Harga minyak naik sekitar 2% pada Rabu (25/10) seiring sentimen konflik Israel-Palestina yang kembali membebani pasar. Namun kenaikan harga dibatasi oleh peningkatan persediaan minyak mentah Amerika Serikat (AS) dan suramnya prospek ekonomi Eropa.
Minyak mentah Brent naik US$ 2,06 atau 2,34% menjadi US$ 90,13 per barel. Namun pagi ini, Kamis (26/10), Brent turun tipis, diperdagangkan di level US$ 89,95 per barel. Sementara minyak West Texas Intermediate (WTI) AS naik US$ 1,65 atau 1,97% menjadi US$ 85,39, dan pagi ini turun tipis ke US$ 85,28.
“Harga minyak jatuh di awal sesi perdagangan Rabu, namun berbalik naik dengan meningkatnya risiko geopolitik,” kata analis Price Futures, Phil Flynn, seperti dikutip Reuters, Kamis (26/10).

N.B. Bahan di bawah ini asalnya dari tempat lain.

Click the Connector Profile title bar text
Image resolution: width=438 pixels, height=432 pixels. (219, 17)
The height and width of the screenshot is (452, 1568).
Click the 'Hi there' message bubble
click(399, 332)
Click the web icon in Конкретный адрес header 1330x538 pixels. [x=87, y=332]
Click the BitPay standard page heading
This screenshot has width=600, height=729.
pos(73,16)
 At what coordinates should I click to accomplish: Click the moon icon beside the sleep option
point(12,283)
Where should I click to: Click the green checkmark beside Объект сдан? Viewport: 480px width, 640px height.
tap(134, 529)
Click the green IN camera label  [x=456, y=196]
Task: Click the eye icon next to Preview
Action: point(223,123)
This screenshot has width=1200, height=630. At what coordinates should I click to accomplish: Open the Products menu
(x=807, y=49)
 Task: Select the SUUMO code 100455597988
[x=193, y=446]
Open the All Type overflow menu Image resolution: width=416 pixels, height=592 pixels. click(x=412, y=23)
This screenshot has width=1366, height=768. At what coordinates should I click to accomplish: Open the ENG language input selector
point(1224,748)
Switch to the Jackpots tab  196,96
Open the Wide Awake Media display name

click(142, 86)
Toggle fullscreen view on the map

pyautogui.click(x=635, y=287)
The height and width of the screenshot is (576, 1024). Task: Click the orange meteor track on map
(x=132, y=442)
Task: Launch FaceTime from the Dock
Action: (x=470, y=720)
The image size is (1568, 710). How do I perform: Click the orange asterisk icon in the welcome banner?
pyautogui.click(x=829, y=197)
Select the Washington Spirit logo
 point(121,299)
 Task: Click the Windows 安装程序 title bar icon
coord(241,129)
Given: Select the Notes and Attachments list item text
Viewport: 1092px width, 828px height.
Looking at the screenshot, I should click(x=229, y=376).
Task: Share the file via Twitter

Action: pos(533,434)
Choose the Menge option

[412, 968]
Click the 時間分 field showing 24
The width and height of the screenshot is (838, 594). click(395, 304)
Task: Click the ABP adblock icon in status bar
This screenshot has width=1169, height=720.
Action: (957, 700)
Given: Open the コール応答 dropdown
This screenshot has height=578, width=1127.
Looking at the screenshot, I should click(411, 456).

Peningkatan risiko geopolitik dipicu oleh langkah Israel yang meningkatkan pengeboman ke wilayah Gaza selatan di mana para penduduk wilayah tersebut diinstruksikan oleh Israel untuk mengungsi dari Gaza utara. Perdana Menteri Israel Benjamin Netanyahu mengatakan bahwa Israel tengah mempersiapkan serangan darat ke Jalur Gaza.
Kenaikan harga minyak tertahan seiring kenaikan persediaan minyak mentah AS sebesar 1,4 juta barel dalam sepekan terakhir menjadi 421,1 juta barel, menurut data Energy Information Administration (EIA), melebihi proyeksi kenaikan yang hanya 240 ribu barel.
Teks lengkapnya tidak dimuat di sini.